Home with great content that I have thus begun an acquaintance with him, who is a great man, and a man of as much business as any man in England; which I will endeavour to deserve and keep.
Thence by water to my office, in here all the morning, and so to the ‘Change at noon, and there by appointment met and bring home my uncle Thomas, who resolves to go with me to Brampton on Monday next.
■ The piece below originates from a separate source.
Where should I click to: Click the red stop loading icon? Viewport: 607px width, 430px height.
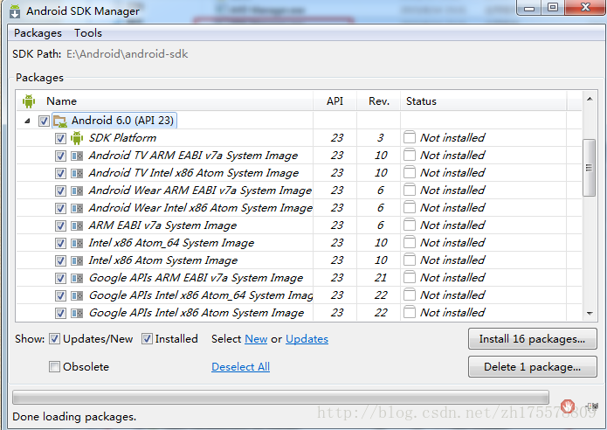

I wish he may hold his mind. I do not tell him, and yet he believes that there is a Court to be that he is to do some business for us there. The truth is I do find him a much more cunning fellow than I ever took him for, nay in his very drink he has his wits about him.
I took him home to dinner, and after dinner he began, after a glass of wine or two, to exclaim against Sir G. Carteret and his family in Jersey, bidding me to have a care of him, and how high, proud, false, and politique a fellow he is, and how low he has been under his command in the island.
After dinner, and long discourse, he went away to meet on Monday morning, and I to my office, and thence by water to White Hall and Westminster Hall about several businesses, and so home, and to my office writing a laborious letter about our last account to my Lord Treasurer, which took me to one o’clock in the morning,
private as a fart
this man of money
to keep his wit in
an after-dinner glass
and his family in a false
laborious account
Erasure poem derived from The Diary of Samuel Pepys, Saturday 12 September 1663.